I guess it's time I do this...
As my post count says, I've been a regular on BF for a while now, yet I've only ever made 3 posts in the clyde forum. Probably just to keep the fact that I a clyde out of my mind. I've read things in this forum, but tend to hang out in C&V, and commuting, and occasionally the Tandem forum. I guess it's time I make my introduction, and acknowledge this to myself and this supportive commune that is BikeForums.
My name is Gene Richardson. I'm 20 years old. I live in a hilly little area of North Carolina called Zebulon. I work at Satans superstore. And I weigh about 245, up from my weight even earlier this year of 230.
I'm tired of it. I'm tired of walking around feeling self-concious of my rolls. Of feeling self-concious when riding my bike for being such a hefty guy on a "dainty" little road bike.
This past week or so I've had some revelations. I've actually started counting the calories I take in for the most part, counting my soda intake, and making observations and correlations between what I do and how I feel.
None of it was new to me, but most of it was unknown. I simply ate, drank my Dr. Pepper, and went about my day. I know I eat too much, and I know that I drink too much soda, but it just never hit me about how MUCH.
Changing the way I eat is gonna be the longest running challenge. But, tonight I realized how much sugar is in the soda I consume on a daily basis.

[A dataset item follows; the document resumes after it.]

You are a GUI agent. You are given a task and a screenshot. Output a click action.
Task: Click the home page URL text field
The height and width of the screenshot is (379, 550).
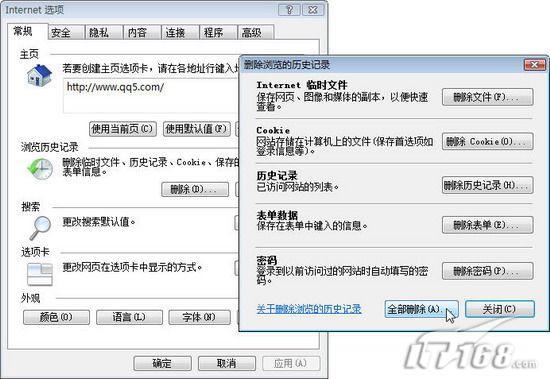151,95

Working at Wal-Mart is a difficult place to lose weight, especially when one works in frozen foods and is surrounded by pictures of good looking food all day. It usually doesn't bother me, and most of the time I barely pay attention to what I'm putting up. But it only adds to the difficulty of attempting to lose weight. And being having soda shoved at me every which way doesn't make matters easier. I, on an average day, consume about 80oz of Dr. Pepper (almost exclusively). That's 1000k/cal and 264g of sugar. That astounds me. I'm suprised I haven't gotten a kidney stone *knocks on wood*.
I know that's only one of many hurdles I have to do to reach my goal weight of 175. It's not too much, I know I can do it. And I want to do it by next halloween (so I can pull of a costume I want to wear).
I've been doing research into developing an excercise routine, and to get off my lazy butt over the winter (besides commuting and work) I'm finally biting the bullet and buying myself rollers next week so I can ride, train, and improve all aspects of my form over the winter, so the next road cycling season I'm in good condition to go out and ride for hours on end like I enjoy doing so much.
I'll appreciate any and all comments, compliments, tips, and even criticisms. I need the support, and I need the push.
Thanks for reading.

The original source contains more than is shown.